Both the design of ONDCP’s National Anti-Drug Media Campaign and its
evaluation drew on lessons learned in earlier research. The message and
structure of the media campaign were based on a review of research
evidence on the factors affecting youths’ drug use, effective drug-use
prevention practices, and effective public health media campaigns. 
Agency officials indicated that the evaluation was strongly influenced 
by the “theory of reasoned action” perspective to explain behavioral 
change. This perspective assumes that intention is an important factor 
in determining behavior and that intentions are influenced by attitudes 
and beliefs. Exposure to the anti-drug messages is thus expected to 
change attitudes, intentions, and ultimately behavior. Similarly, CDC 
officials indicated that they learned a great deal about conducting and 
evaluating health promotion programs from their experience with HIV-
AIDS prevention demonstration programs conducted in the late 1980s and 
early 1990s. In particular, earlier research on health promotions 
shaped their belief in the increased effectiveness of programs that 
combine media campaigns with other activities having the same goal. 

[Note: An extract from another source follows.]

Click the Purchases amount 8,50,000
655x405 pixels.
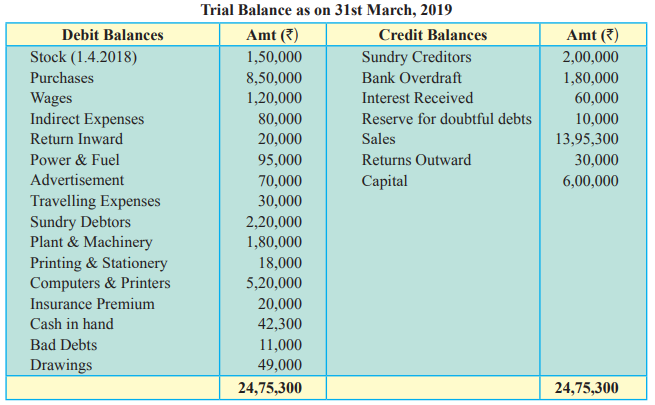pos(274,78)
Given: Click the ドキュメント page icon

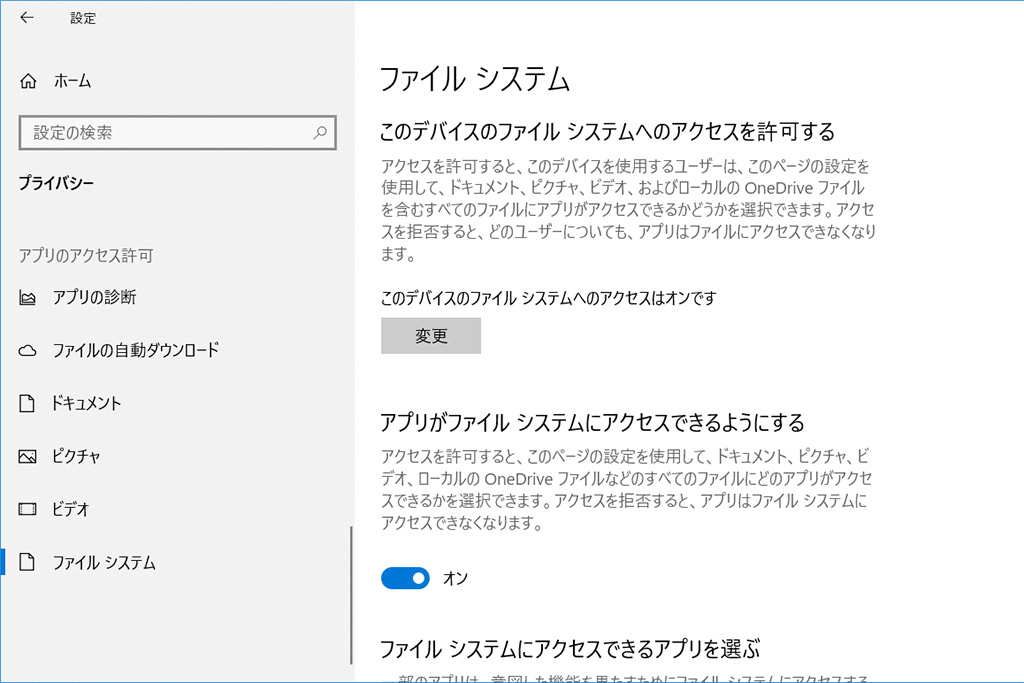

Evaluation Expertise and Logic Models Guided Several Evaluations: 

Several programs provided evaluation expertise to guide and encourage
program staff to evaluate their own programs. The guidance encouraged
them to develop program logic models to articulate program strategy and
evaluation questions. Cooperative extension has evaluation specialists 
in many of the state land grant universities who offer many useful 
evaluation tools and guidance on their Web sites. (See the Bibliography 
for a list of resources.) CDC provided the rationale for how the 
National Tobacco Control Program addressed the policy problem (youths’ 
smoking) and articulated the conceptual framework for how the program 
activities were expected to motivate people to change their behavior. 
CDC supports local project evaluation with financial and technical 
assistance and a framework for program evaluation that provides general 
guidance on engaging stakeholders, evaluation design, data collection 
and analysis, and ways to ensure that evaluation findings are used. CDC 
also encourages grantees to allocate about 10 percent of their program 
budget for program monitoring (surveillance) and evaluation. (See 

CDC, EPA, and cooperative extension evaluation guidance all encouraged
project managers to create program logic models to help articulate their
program strategy and expected outcomes. Logic models characterize how
a program expects to achieve its goals; they link program resources and
activities to program outcomes and identify short-term and long-term
outcome goals. CDC’s recent evaluation guidance suggests that grantees
use logic models to link inputs and activities to program outcomes and
also to demonstrate how a program connects to the national and state
programs. The University of Wisconsin Cooperative Extension evaluation
guidance noted that local projects would find developing the program
logic model to be useful in program planning, identifying measures, and
explaining the program to others. 


The agencies whose evaluations we studied employed a variety of 
strategies for evaluating their programs’ effects on short-term and
intermediate goals but still had difficulty assessing their 
contributions to long-term agency goals for social and environmental 
benefits. As other agencies are pressed to demonstrate the 
effectiveness of their information campaigns, the examples in this 
report might help them identify how to successfully evaluate their 
programs’ contributions. 

Several agencies drew on existing research to identify common measures;
others may find that analysis of the relevant research literature can 
aid in designing a program evaluation. Previous research may reveal 
useful existing measures or clarify the expected influence of the 
program, as well as external factors, on its goals. 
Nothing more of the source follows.